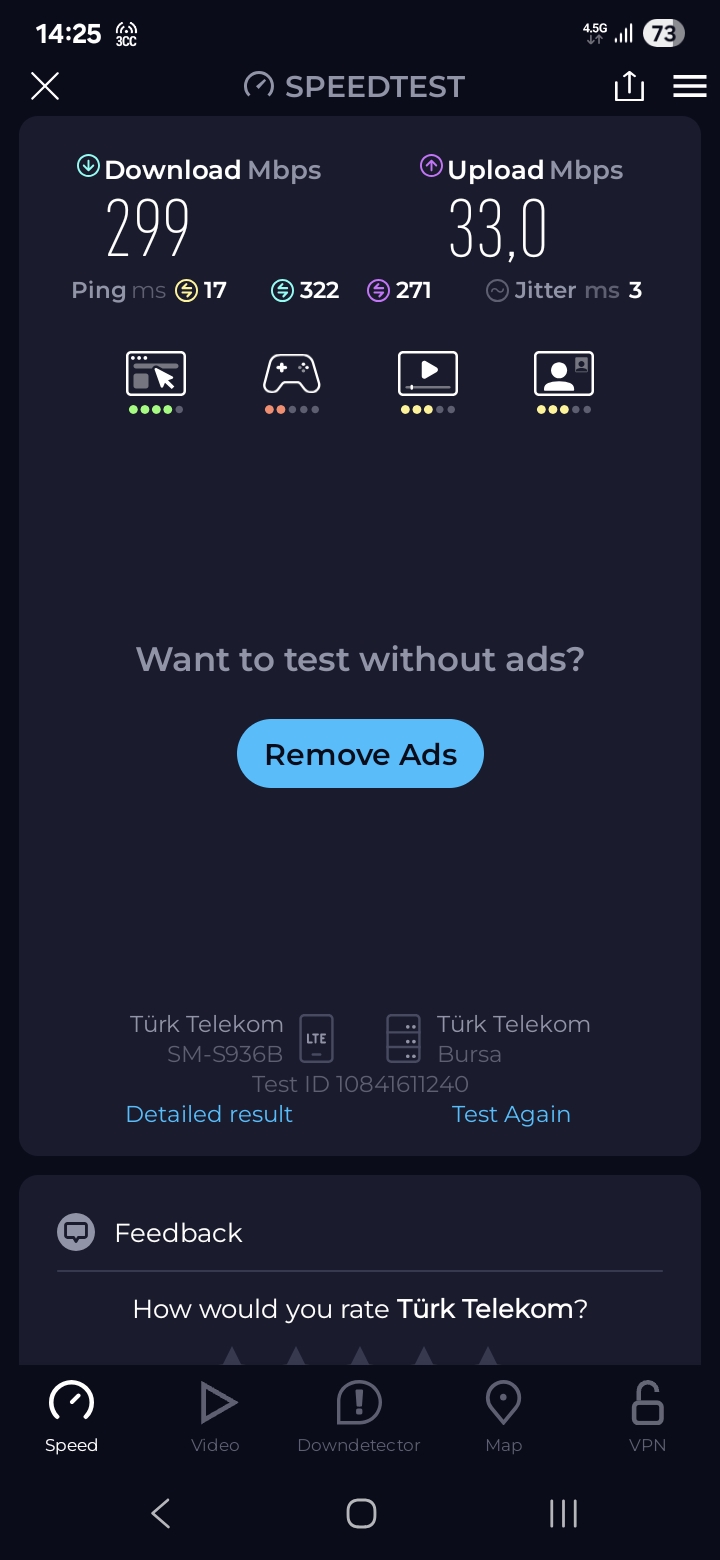The width and height of the screenshot is (720, 1560).
Task: Tap the LTE phone device icon
Action: pos(316,1038)
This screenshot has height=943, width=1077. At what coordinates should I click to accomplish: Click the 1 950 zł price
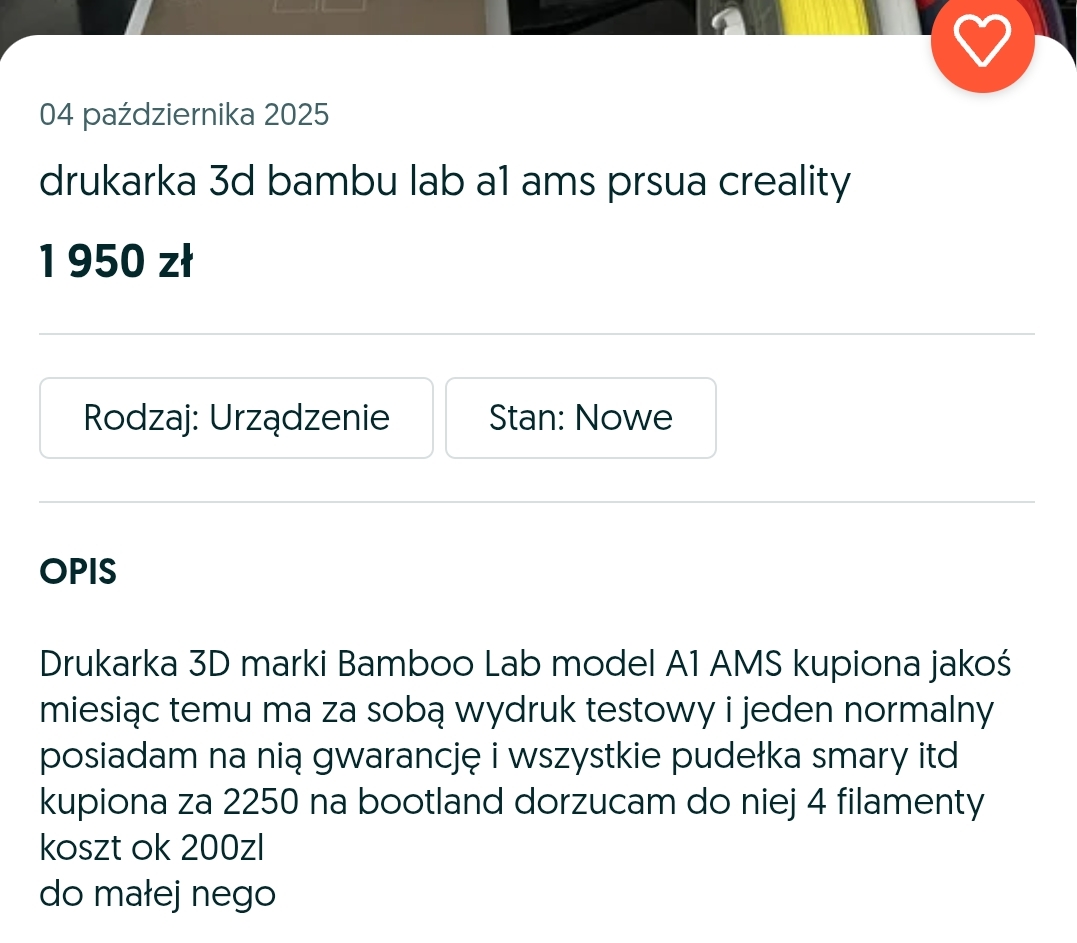coord(115,262)
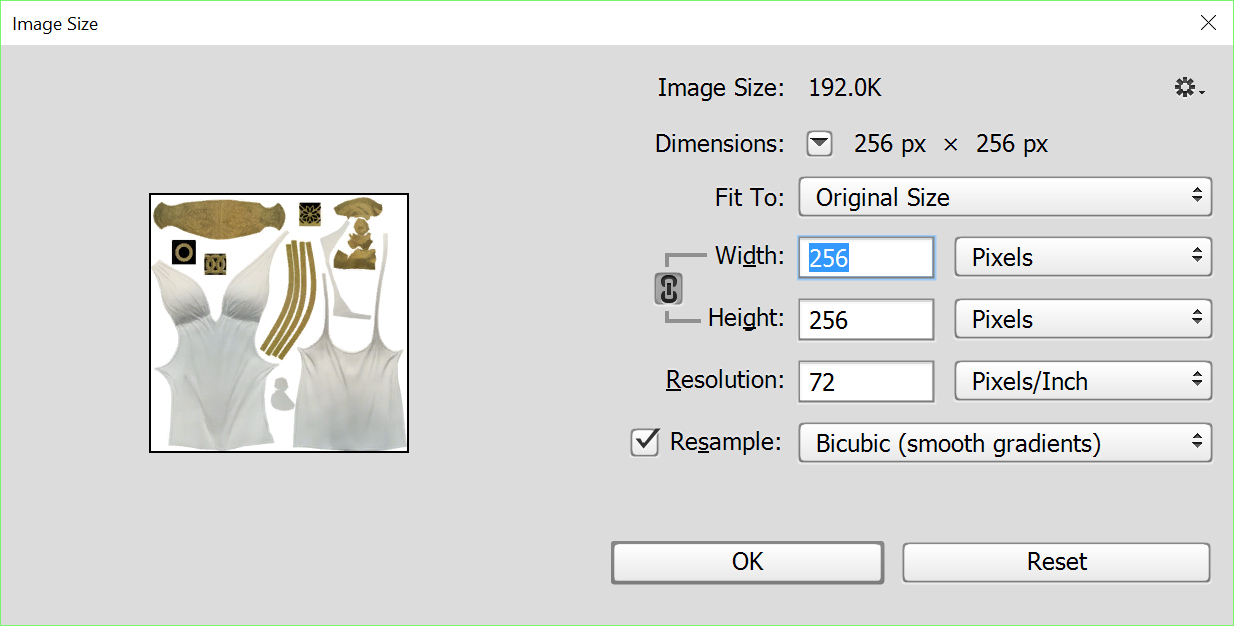1234x626 pixels.
Task: Open the gear settings menu
Action: click(x=1188, y=89)
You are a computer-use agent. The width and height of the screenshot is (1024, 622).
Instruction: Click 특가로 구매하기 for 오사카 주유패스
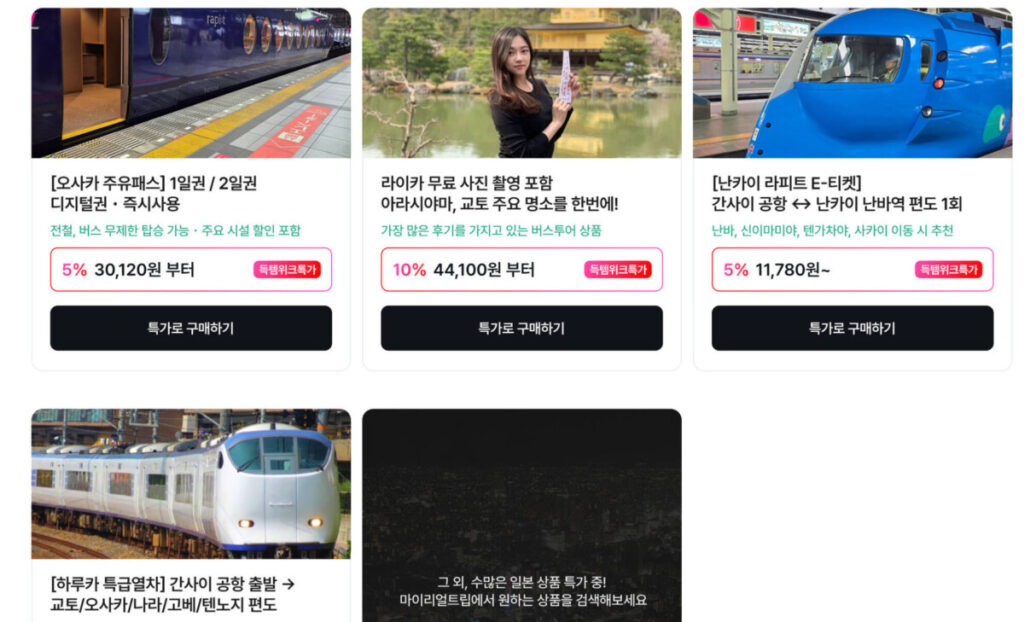coord(191,328)
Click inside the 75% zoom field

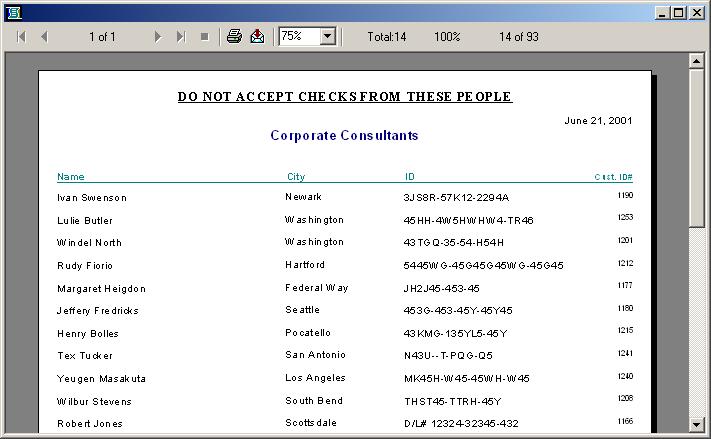click(x=298, y=37)

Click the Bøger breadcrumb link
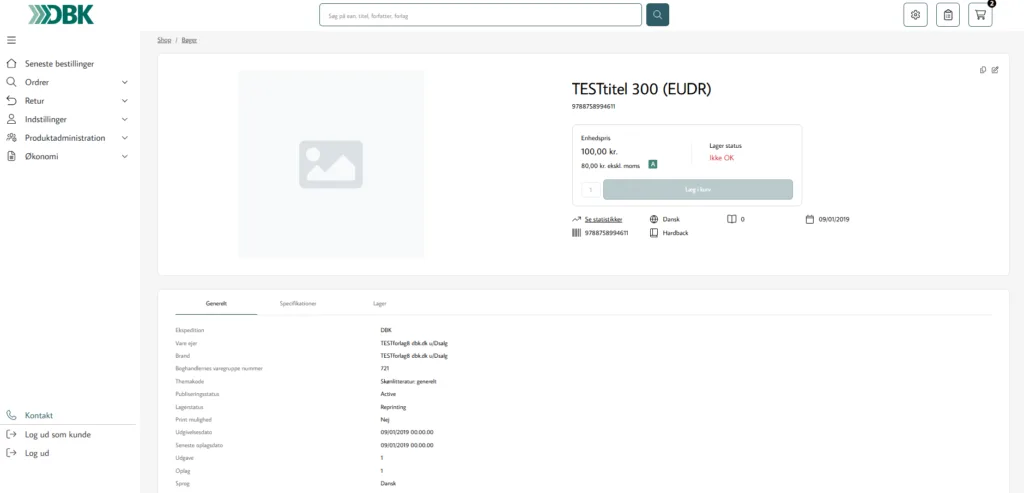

+++

**ASSIGNMENT**. Look above for the line with "This screenshot has" and the line with "You are a computer-use", then copy them and all lines in between exactly as written, and only those, without any pictures.

**YOUR SOLUTION**.
This screenshot has height=943, width=1077. At what coordinates should I click to accomplish: Click the 1 950 zł price
coord(115,262)
1234x626 pixels.
Task: Open the gear settings menu
Action: click(x=1188, y=89)
You are a computer-use agent. The width and height of the screenshot is (1024, 622).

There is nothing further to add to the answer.